Give back exactly the lines of the data below, starting with the line that has "Task: View info for Follow Me" and going on through the line that has "Task: Open the Filter".

Collected data
--------------------
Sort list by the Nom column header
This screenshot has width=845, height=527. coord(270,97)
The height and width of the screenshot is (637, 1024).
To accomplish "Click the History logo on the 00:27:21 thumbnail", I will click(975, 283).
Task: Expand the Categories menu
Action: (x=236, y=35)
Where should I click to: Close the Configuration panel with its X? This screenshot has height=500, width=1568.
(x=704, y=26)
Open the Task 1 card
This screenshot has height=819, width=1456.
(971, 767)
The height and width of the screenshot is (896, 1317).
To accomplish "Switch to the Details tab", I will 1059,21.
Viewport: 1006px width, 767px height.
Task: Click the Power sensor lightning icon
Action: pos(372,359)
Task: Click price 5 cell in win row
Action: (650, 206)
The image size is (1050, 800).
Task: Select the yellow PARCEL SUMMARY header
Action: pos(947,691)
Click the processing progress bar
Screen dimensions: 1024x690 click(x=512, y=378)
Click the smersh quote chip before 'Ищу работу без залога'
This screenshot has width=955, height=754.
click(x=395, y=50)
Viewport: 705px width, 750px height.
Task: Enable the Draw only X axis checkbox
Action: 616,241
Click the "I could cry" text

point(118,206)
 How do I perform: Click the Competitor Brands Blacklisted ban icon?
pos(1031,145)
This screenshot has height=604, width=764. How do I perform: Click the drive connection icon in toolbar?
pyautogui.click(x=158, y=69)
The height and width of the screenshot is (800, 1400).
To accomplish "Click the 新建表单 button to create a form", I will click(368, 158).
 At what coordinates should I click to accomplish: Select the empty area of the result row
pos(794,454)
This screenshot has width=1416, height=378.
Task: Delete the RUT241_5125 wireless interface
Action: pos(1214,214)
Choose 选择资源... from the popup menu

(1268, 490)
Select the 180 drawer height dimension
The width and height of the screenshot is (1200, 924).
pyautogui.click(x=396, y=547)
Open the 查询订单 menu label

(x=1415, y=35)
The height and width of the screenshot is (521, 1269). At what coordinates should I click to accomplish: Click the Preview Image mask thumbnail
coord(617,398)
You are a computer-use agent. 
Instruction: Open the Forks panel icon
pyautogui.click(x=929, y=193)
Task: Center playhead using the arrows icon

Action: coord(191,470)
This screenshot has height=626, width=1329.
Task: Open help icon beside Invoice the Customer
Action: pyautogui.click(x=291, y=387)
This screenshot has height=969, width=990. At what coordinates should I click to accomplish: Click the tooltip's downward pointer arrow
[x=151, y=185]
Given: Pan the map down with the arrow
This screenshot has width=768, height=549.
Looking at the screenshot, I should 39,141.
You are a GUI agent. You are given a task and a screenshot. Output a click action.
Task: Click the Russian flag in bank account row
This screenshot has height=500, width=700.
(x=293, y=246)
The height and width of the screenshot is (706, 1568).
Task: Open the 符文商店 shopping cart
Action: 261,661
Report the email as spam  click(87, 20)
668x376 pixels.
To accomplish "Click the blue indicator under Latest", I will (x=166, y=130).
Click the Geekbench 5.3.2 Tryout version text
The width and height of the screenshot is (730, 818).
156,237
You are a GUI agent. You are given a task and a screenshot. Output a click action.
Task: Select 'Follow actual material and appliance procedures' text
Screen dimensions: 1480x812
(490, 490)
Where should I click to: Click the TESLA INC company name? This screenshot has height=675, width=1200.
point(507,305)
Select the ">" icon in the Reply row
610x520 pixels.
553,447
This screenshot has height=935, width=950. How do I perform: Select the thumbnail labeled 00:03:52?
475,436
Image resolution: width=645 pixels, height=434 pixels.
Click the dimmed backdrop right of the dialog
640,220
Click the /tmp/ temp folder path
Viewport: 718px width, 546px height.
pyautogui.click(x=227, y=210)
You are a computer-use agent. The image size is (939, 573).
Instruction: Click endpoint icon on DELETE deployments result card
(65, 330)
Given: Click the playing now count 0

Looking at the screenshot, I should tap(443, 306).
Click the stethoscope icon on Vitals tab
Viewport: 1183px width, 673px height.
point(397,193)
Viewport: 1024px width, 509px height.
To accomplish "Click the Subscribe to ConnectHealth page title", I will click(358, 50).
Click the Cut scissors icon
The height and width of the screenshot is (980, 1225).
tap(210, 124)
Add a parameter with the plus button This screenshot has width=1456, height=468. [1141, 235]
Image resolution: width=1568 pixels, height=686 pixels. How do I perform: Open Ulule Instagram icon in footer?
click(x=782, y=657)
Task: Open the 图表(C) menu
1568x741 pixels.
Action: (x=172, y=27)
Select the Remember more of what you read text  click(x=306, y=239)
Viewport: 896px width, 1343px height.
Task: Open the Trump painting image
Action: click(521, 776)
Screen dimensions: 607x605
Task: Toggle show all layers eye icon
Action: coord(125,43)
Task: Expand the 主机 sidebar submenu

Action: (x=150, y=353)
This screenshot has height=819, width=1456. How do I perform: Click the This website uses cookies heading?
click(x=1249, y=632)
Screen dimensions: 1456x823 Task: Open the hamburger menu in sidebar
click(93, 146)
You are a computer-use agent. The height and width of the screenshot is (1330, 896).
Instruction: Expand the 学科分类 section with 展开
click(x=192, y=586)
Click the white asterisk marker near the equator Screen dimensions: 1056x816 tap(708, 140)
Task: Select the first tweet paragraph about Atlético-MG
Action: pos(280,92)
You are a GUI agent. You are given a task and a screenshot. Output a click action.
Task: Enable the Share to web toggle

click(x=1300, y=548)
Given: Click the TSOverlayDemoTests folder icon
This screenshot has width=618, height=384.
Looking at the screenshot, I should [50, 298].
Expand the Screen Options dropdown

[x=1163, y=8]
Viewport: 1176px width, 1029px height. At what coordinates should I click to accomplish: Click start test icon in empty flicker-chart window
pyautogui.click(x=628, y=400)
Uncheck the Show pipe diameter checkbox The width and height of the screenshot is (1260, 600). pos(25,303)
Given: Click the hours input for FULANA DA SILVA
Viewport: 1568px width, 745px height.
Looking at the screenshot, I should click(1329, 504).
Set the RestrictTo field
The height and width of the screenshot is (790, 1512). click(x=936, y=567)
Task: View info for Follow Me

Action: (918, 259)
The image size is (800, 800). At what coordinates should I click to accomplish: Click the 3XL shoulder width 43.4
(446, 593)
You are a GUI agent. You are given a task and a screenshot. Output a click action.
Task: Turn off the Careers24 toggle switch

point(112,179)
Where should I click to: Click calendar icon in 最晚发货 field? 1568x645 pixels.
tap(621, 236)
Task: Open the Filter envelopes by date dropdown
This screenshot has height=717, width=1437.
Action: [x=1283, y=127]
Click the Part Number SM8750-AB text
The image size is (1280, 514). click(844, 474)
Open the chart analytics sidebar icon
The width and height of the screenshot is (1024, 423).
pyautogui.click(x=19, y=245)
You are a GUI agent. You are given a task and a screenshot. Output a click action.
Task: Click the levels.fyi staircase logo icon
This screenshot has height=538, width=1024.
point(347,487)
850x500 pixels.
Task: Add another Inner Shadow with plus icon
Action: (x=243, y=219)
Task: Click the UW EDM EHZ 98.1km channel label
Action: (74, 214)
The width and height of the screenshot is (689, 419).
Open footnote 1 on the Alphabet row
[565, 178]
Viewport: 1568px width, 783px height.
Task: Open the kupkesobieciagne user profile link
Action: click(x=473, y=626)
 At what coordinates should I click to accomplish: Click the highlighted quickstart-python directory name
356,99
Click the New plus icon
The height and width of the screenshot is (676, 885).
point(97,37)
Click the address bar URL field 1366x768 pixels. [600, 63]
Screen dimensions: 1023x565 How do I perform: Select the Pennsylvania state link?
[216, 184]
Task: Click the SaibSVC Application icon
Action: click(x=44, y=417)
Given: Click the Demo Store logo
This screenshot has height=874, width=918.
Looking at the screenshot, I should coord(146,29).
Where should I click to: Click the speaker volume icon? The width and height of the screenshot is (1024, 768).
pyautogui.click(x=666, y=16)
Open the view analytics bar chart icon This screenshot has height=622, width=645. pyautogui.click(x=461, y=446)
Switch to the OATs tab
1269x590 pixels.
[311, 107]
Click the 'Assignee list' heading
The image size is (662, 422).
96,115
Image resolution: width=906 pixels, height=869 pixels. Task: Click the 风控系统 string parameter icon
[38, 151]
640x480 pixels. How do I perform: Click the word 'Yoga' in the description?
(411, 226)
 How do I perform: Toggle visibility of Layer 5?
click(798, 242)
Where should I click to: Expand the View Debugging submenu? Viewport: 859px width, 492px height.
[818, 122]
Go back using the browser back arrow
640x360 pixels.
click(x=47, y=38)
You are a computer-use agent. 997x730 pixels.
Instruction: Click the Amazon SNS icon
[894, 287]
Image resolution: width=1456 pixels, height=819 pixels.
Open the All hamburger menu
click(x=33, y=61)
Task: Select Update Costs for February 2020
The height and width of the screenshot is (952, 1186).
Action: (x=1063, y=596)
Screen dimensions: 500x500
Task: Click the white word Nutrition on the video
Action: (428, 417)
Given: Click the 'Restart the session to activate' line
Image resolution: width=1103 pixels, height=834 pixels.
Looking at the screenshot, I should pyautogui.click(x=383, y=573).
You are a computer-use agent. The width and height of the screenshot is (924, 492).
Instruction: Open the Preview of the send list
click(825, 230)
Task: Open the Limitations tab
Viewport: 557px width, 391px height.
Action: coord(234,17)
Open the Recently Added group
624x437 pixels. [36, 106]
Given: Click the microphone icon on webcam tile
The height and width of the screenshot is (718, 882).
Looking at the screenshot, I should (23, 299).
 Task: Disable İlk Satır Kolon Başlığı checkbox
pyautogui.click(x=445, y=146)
--------------------
ANSWER FOR THIS EXERCISE
Task: View info for Follow Me

Action: (918, 259)
The image size is (800, 800). At what coordinates should I click to accomplish: Click the 3XL shoulder width 43.4
(446, 593)
You are a GUI agent. You are given a task and a screenshot. Output a click action.
Task: Turn off the Careers24 toggle switch

point(112,179)
Where should I click to: Click calendar icon in 最晚发货 field? 1568x645 pixels.
tap(621, 236)
Task: Open the Filter envelopes by date dropdown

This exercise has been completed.